Low sensitivity problem of calibration metrics with logarithm (a) PDF, (b) log-operation plot, and (c) gradient plot

The gradient of an objective function often determines the rate of convergence in an optimization problem. As the probability density increases, the gradient of the probabilities decreases. The increment is almost negligible at the end. For example, as shown in Fig. 5 (c), suppose that there are two sets of probability densities. The first set is p(x1) = 0.05 and p(x2) = 0.15, while the second set is p(x1) = 0.25 and p(x2) = 0.35. For the first set, gradient values at the two probability densities are 20.08 and 6.68; their difference is 13.40. For the second set, gradient values at the two probability densities are 3.99 and 2.86; their difference is only 1.13, which is much smaller than that of the first set. This can degrade the efficiency of the optimization process for statistical model calibration. As the log-LK value approaches its maximum (e.g., p(x3) = 4.5 or p(x3) = 5.0 in Fig. 5 (c)), it requires more computational resources to find an optimal solution, lowering the efficiency. The same logic applies to KLD, since both are based on the logarithmic operator.

The area metric has limitations from the perspective of optimization-based model calibration. First, the existence of the global minimum is not guaranteed. Thus, the solution can be local minima. Second, predominant optimization algorithms, such as conjugate gradient and/or quasi-Newton methods, may not be useful to solve the local minima problem. Evolutionary algorithms such as genetic algorithms can be effective. However, the computational cost will be much higher.

3 Proposed calibration metric

This section proposes a new calibration metric to overcome the limitations of the existing calibration metrics. The key idea of the proposed calibration metric comes from distance measures of the squared L2 family and the χ2 family (Cha 2007). The proposed calibration metric, which we call probability residual (PR), is explained in Section 3.1. The PR consists of two components: squared residual (or squared Euclidean distance) and scale factor; these components are explained in Sections 3.2 and 3.3, respectively.

3.1 Probability residual

The probability residual (PR) metric is defined as the sum of the product of the scale factor (S) and the squared residual (SR):

$$ PR\left(P,Q\right)=S\times SR\left(P,Q\right) $$
(6)

The SR is a metric that quantifies how much two probability distributions do not overlap. When the probability distribution of the computational response (P) perfectly overlaps with that of the experimental results (Q), the PR becomes zero, like KLD, as illustrated in Fig. 6.

Fig. 6
figure 6

Concept of PR in (a) initial condition and (b) calibrated condition

3.2 Squared residual

Inherent randomness, or variability of the performance of interest (PoI), in engineered systems is commonly described with the use of empirical probability distributions. Suppose Z is a set of N elements whose possible values are discrete and finite.

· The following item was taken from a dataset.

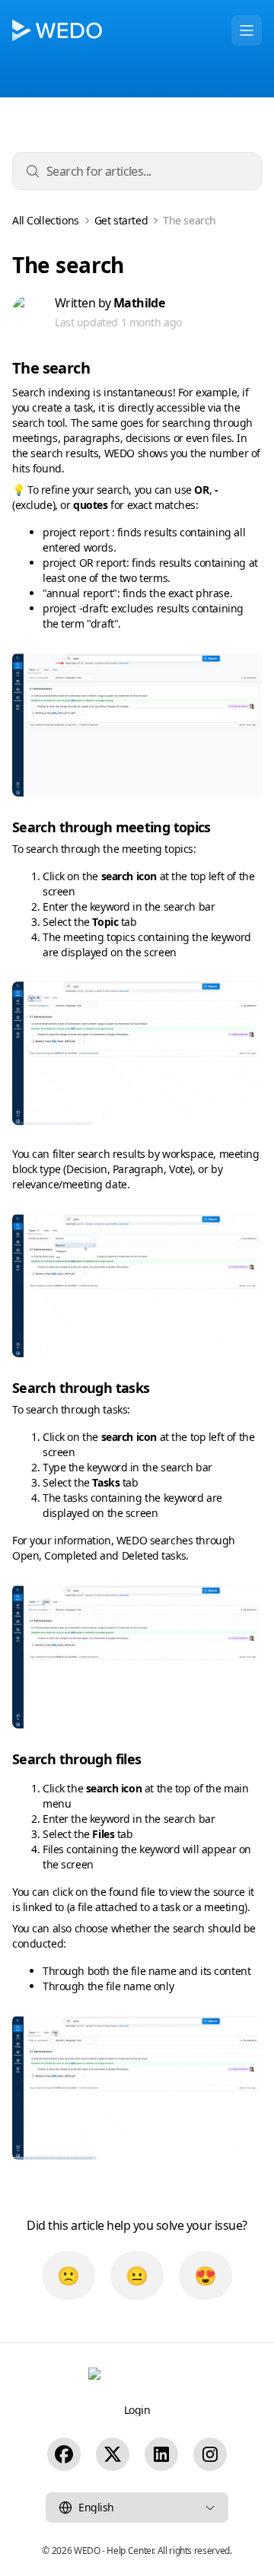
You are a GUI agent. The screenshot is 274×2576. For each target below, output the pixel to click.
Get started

A histogram q(Z) of a set Z presents the normalized frequency of the individual values. The normalized frequency for the ith bin from experiments is denoted as q(zi). The probability of the corresponding bin p(zi) from simulations can be defined in the same manner. The SR for ith bin can be described as:

$$ S{R}_i\left(P,Q\right)={\left(p\left({z}_i\right)-q\left({z}_i\right)\right)}^2 $$
(7)

The SR between simulation results and experimental observations is the summation of the Ri for possible samples in set Z. Specifically,

$$ SR\left(P,Q\right)=\sum \limits_{i=1}^n{\left(p\left({z}_i\right)-q\left({z}_i\right)\right)}^2 $$
(8)

where n is the number of discrete bins for set Z. As the quantity in (8) depends on the number of bins, the proper number of bins should be chosen. If the number of bins is not selected properly, the features of the experimental observations cannot be captured sufficiently. Previous studies (Indira et al. 2011; Wand 1997) discussed how to select an optimal number of data size and bin size.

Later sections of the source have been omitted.